Puis vint le temps de l’émigration, quelques années avant le déclenchement de la houle folle qui allait bouleverser sa patrie. Maya et sa famille se sont installées  dans un premier temps, en 2007, à Dubai avant de poser  leurs valises à Mascate. Dans la  capitale du Sultanat d’Oman, où à l’âge de 18 ans, mais déjà  forte  de sa déjà belle expérience, elle donne des cours à de jeunes filles de son pays d’accueil.

Mais en 2012, l’exil prend une autre forme. Plus concret. C’est à Londres qu’elle s’installe loin des parfums et des senteurs de son Orient tant aimé.Mais également loin des déflagrations qui ont commencé à arroser sa Syrie natale du sang des victimes innocentes par milliers et des intolérances politiques et religieuses sans fin.  Le déracinement à Londres est un déclic. La nostalgie de cette patrie qui s’éloigne en même temps que s’accélère le rythme effreiné des bombardements aveugles et la détresse des innocents provoque chez elle un torrent de créativité.

 

Dans un entretien accordé à un magazine saoudien, elle raconte la génèse de son premier album intitulé “Syrian Dreams”  édité  à la fin de l’année 2016. “C’était en 2012, j’étais assise dans mon appartement à Londres, regardant les informations, et il y a eu ce moment où j’ai vu une petite fille, du même âge que mon fils – environ trois ans et demi – tuée dans  sa chambre à Damas. Cela m’a bouleversé. À ce moment-là, j’ai compris  que je pourrais ne jamais revenir en arrière. Que je pourrais perdre mon pays. Il  faisait vraiment noir, j’étais en larmes, j’ai tenu l’instrument et les rêves syriens ont juste jailli du plus profond de mon être. Je n’avais jamais ressenti le besoin d’écrire auparavant, mais la musique est devenue pour moi un véritable exutoire pour parler de tout ce que je ressentais.
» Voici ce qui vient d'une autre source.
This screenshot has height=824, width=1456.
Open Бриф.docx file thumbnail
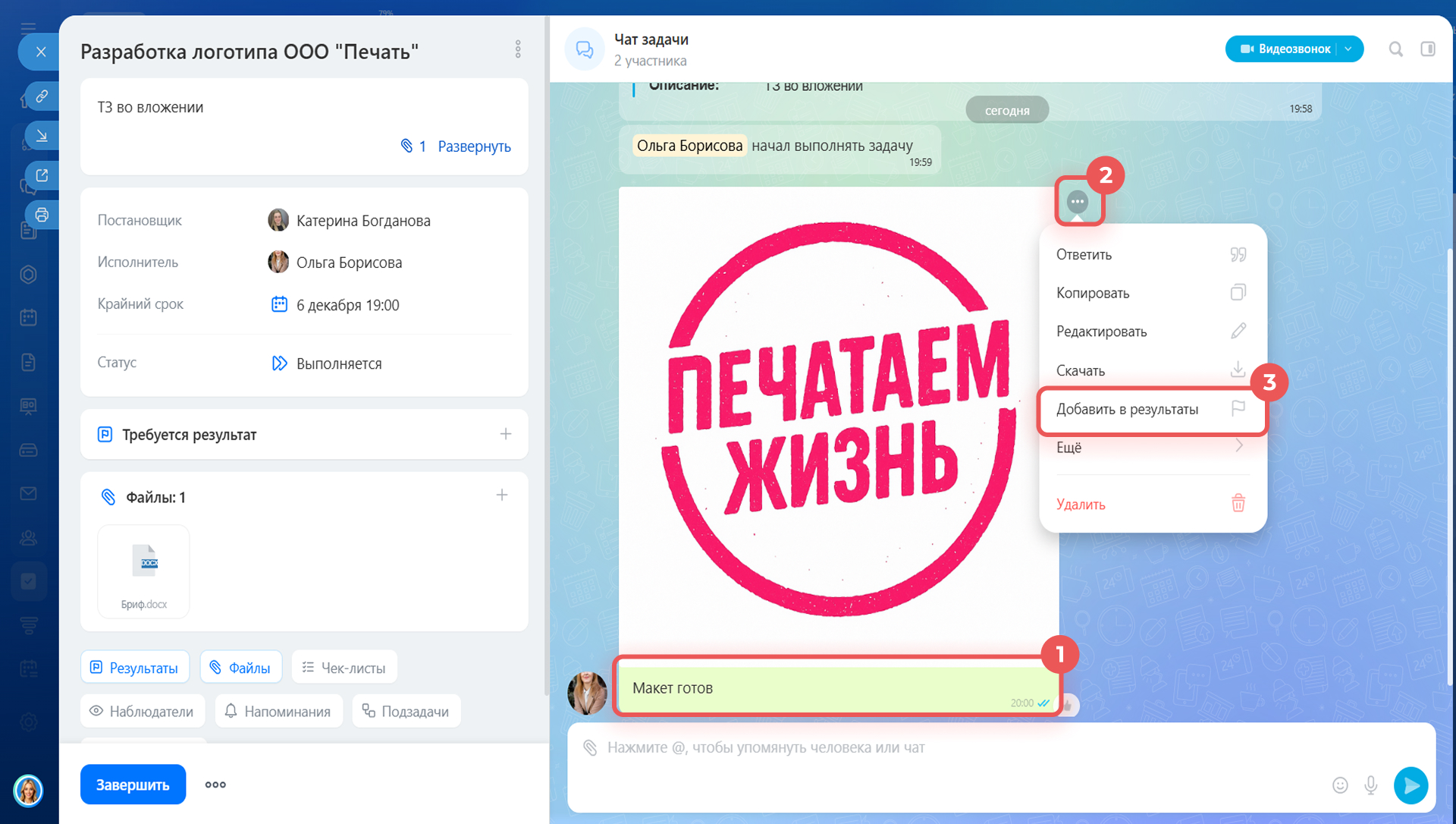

C’était très brut, et ça venait d’un endroit de pure vulnérabilité.”

Et puis, Maya Youssef est surtout fière d’être une des rares femmes à jouer du kanun à ce niveau d’excellence, alors que dans son pays et dans toutes les contrées arabes voire asiatiques, les hommes ont fait de cet instrument noble et difficile à maîtriser, leur territoire quasi exclusif. ” La musique ne devrait jamais être genrée,  a  martélé  l’artiste syrienne  en dans les colonnes du magazine digital émirati thenationalnews.com, mais la réalité est que, dans la (musique) arabe, les femmes sont une très petite minorité. Nous sommes peut-être trois à cinq pour cent de joueuses de qanun”.

Et Maya de pousser encore plus en avant sa réflexion: ”  J’ai une théorie à ce sujet. Je pense que parce que le qanun est un instrument si important – il se trouve au cœur de l’ensemble – dès que vous avez un qanun sur vos genoux, alors vous avez les projecteurs sur vous. Peut-être que pour quelqu’un qui n’accepte pas qu’une femme soit sous les projecteurs ou puissante, il trouverait cela radical. Il n’y a pas très longtemps, quelqu’un m’a traité de radical. C’est un symbole de pouvoir caché, pour ainsi dire, c’est pourquoi je pense que nous ne voyons pas beaucoup de femmes y jouer”.  Il faut savoir que Maya, cette Maîtresse absolue du qanun  est aussi –  elle qui a  connu aussi les affres des violences conjugales –  une vraie  panthère au service de la défense des droits des femmes.

@Fayçal CHEHAT

 

* Maya Youssef commence une tournée de trois mois en Grande Bretagne avec au coeur du programme son album “Finding Home”.